Au-delà de ces débats de spécialistes, la plupart des assurés auraient pourtant de quoi s’intéresser au 2e pilier surobligatoire dans son organisation actuelle. Ils sont en effet directement concernés. La majorité des affiliés à la prévoyance professionnelle bénéficient d’une assurance qui va au-delà du minimum LPP. Mais, comme rien n’est simple dans ce domaine, ce n’est pas toujours évident de savoir de quelle manière se manifeste cette extension, car chaque caisse de pension est par définition libre de proposer l’une ou l’autre de ces prestations surobligatoires. Dans le cadre de ce très court article, on se limitera à l’élargissement des prestations vieillesse.

Avant d’aller plus loin, et pour y voir un peu plus clair, il faut rappeler que la base de calcul dans la LPP est le salaire coordonné. Dans le jargon de la LPP, ce salaire dit coordonné est obtenu en prenant le salaire AVS, dont on déduit les 7/8 (87,5%) de la rente AVS annuelle maximale, qui est de 28 080 francs. Cette déduction de coordination, comme on l’appelle, se monte donc à 24 570 francs (= 28 080 x 87,5%). Mais, comme on l’a dit précédemment, le salaire AVS maximal LPP est de 84 240 francs: le salaire coordonné maximal n’est donc que de 59 670 francs (= 84 240 – 24 570).

Concrètement, cela signifie que, si un employé est affilié auprès d’une caisse de pension qui applique uniquement le régime du minimum LPP, son salaire ne sera assuré que jusqu’à 59 670 francs au maximum.
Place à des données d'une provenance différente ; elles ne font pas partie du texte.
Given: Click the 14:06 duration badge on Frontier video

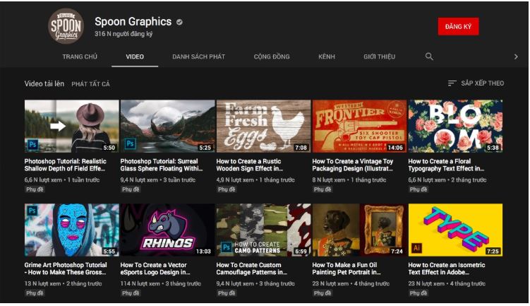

Autrement dit, la partie du salaire dépassant 84 240 francs ne sera pas couverte, à l’instar du montant correspondant à la déduction de coordination. On peut facilement traduire ce résultat en avoir de vieillesse obtenu à l’orée de son départ en retraite, moyennant quelques hypothèses simplificatrices. On suppose que le salarié fait toute sa carrière dans le cadre uniquement obligatoire, et qu’il a toujours dégagé des revenus égaux ou supérieurs au salaire AVS maximal LPP.
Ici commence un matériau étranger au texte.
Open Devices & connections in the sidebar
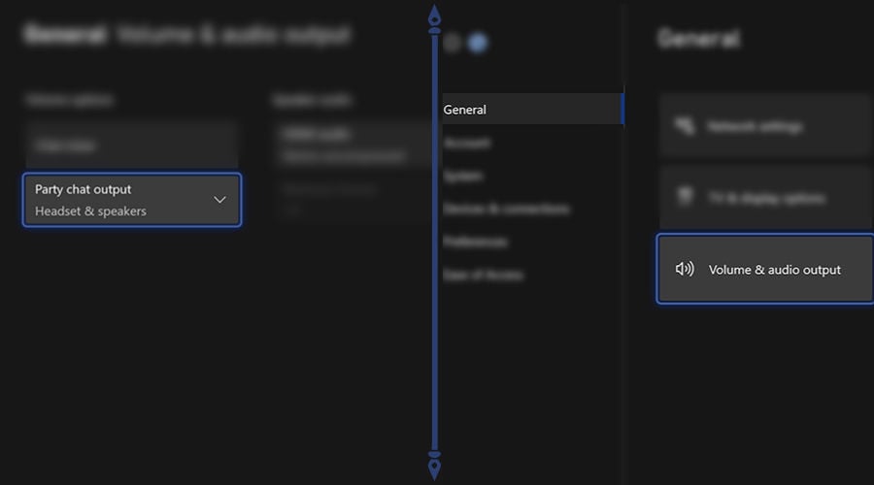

A partir de là, on peut se livrer à un petit calcul en sachant que cet employé accumulerait 500% de ce montant, selon les règles en matière de bonifications de vieillesse, en arrivant à l’âge de la retraite (65 ans pour les hommes, 64 pour les femmes). Mais il faut évidemment intégrer l’accumulation des intérêts composés, qu’on suppose en moyenne à 2%. Sur la base de ces hypothèses, il suffit donc de multiplier le salaire coordonné maximal par 700% – qui constitue une bonne approximation – pour déterminer le capital atteint à la fin de sa vie professionnelle, soit 417 690 francs (= 700% x 59 670).

Si l’on transforme ce capital en rentes, avec le taux de conversion qui sera de 6,8% en 2014, cela signifie que la rente annuelle s’élèvera à 28 403 francs (= 6,8% x 417 690). Pour simplifier, si l’on considère que l’assuré a droit à la rente AVS maximale de 28 080 francs, il ne recevra que 56 433 francs (= 28 403 + 28 080) par an.

Supposons maintenant que l’employé gagnait 150 000 francs par an, cela veut dire que ses rentes combinées AVS et LPP ne couvriraient que 38% (= CHF 56 433/CHF 150 000) des revenus de sa vie active, soit loin des 60% de couverture de revenu telle quelle a été pensée dans la loi. Un revenu annuel de 200 000 francs ferait chuter cette proportion à 28%!

Le choix de l’employeur implique celui de la caisse de pension. Mais on peut imaginer que notre salarié a mieux choisi sa caisse de pension, par son employeur interposé s’entend! Il serait ainsi possible que le plafond du salaire coordonné pris en compte se monte jusqu’à 842 240 francs par an, soit dix fois le revenu AVS maximal LPP. Sans entrer dans le détail des calculs, il n’est pas difficile de comprendre le gouffre financier qui sépare les deux situations, qui ira en grandissant pour les salaires les plus élevés. C’est l’une des raisons pour lesquelles un cadre qui désire changer d’employeur doit s’intéresser de très près aux conditions qui lui seraient offertes par sa nouvelle caisse de pension s’il était embauché.

* «Une cure de jouvence pour la prévoyance vieillesse», par Jérôme Cosandey et Alois Bischofberger, Avenir Suisse, Editions du Tricorne, 2013.